No spoilers on what the “gasp” moment is—although it could be argued
that the issue contains several of them, as the corporate monsters seem
to gain the upper hand, both in Battery City and in the colorful world
of masked outlaws. Androids Blue and Red are headed outside the city,
beyond the limits of their batteries. Korse, once a mindless BLI drone,
is made vulnerable by having a lover. The Girl puts on a fake punk
persona to ride with Val Velocity only to wake up in the middle of the
night and find out that he’s off to kill… well, someone important.
The themes are obvious: you’ve got gung-ho hero wannabes so obsessed
with being “cool” that they forget what the legendary Killjoys ever
stood for. You’ve got a creepy mob mentality, and all the danger that
brings. And you’ve got the case of a tie-in record (My Chemical
Romance’s
DANGER DAYS) that
actually adds to the reading experience—because when the DJ’s classic
monologue comes back in the pages of this comic for an emergency
broadcast, it’s pretty goddamn exciting if you recognize it.
This is not a perfect or transcendent story, but it is a wholly
resonant one. The kind of story you want to tell your kids, because the
symbols are so glaring and its flawed protagonists are so overdrawn.

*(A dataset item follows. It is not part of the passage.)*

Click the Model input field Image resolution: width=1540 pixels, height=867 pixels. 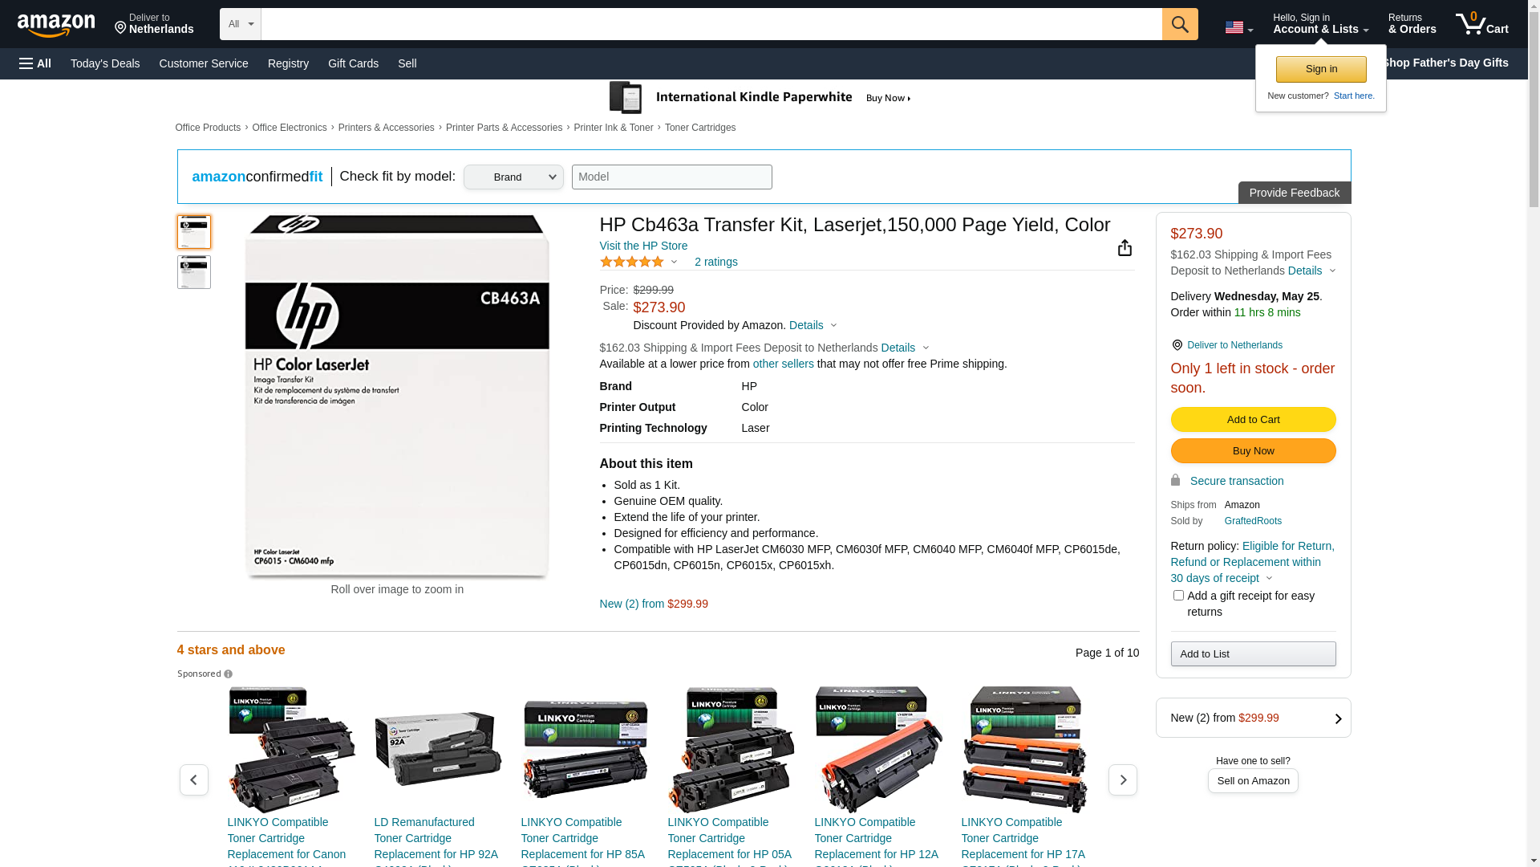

It’s a paradigm of many comics that have come before it—yet so distilled
and perfectly rendered that you can’t fault any of the creators for
treading down old paths.
“Batteries don’t bleed and robots don’t cry. It’s a better way. A
safer way.” This is a sentiment expressed many times in the pages of
literary excellence:
1984, BRAVE NEW WORLD, NEUROMANCER. Good science fiction gives us this android vs. humanoid conflict, and
KILLJOYS
does so in turn, blasting you with its bold colors, misguided
revolutionaries, and poetic DJ beat poetry. It’s not something you’ve
never read before, but it’s better than anything you have recently.